Please set down only the lines from the one containing "This screenshot has height=260, width=291." through the end of the entries below, exactly, minus any pictures.

######

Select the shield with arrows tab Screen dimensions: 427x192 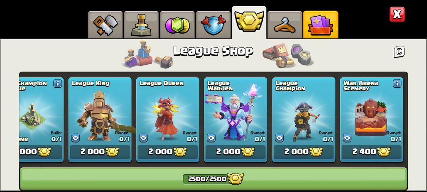[213, 25]
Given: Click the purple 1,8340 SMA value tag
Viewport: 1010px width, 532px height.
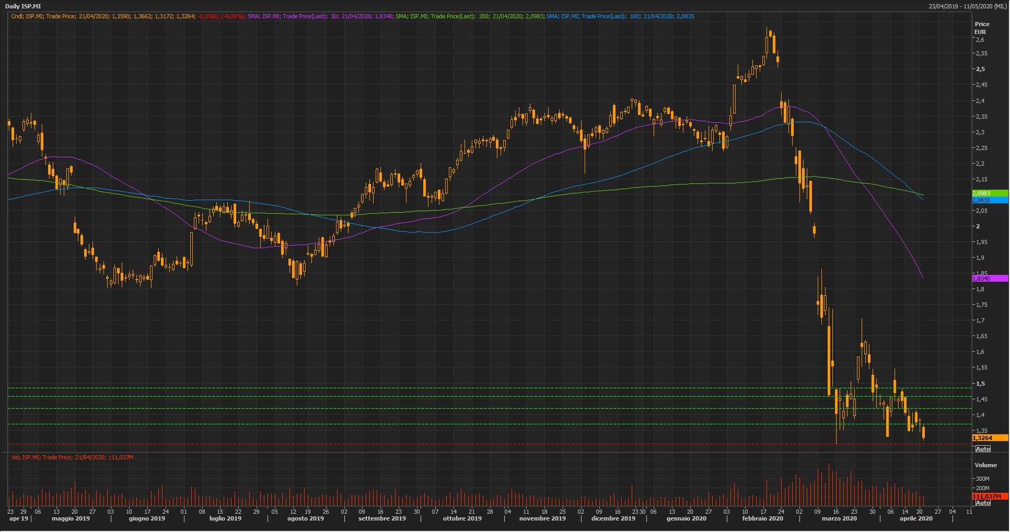Looking at the screenshot, I should coord(989,279).

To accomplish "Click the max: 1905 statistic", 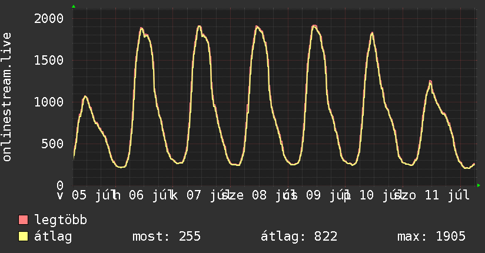I will pyautogui.click(x=431, y=237).
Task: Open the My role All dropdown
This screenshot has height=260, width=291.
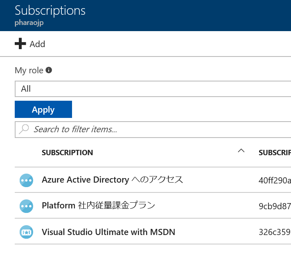Action: (153, 89)
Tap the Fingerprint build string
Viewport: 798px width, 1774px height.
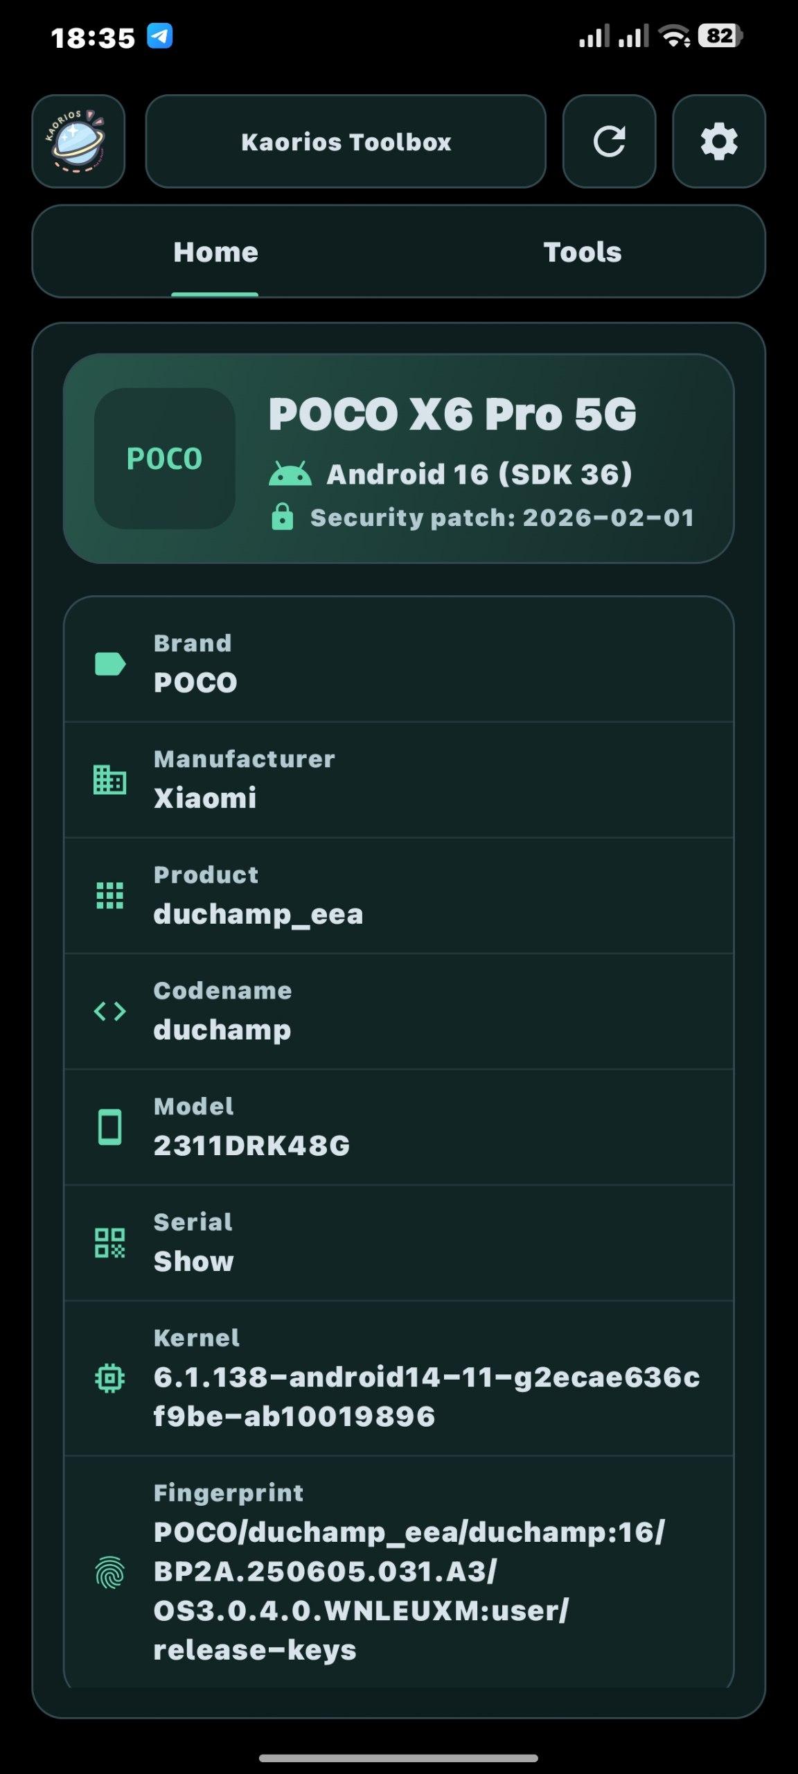[409, 1590]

######

◆ **Solution to the problem**
This screenshot has height=260, width=291.
Action: (153, 89)
Tap the Fingerprint build string
Viewport: 798px width, 1774px height.
[409, 1590]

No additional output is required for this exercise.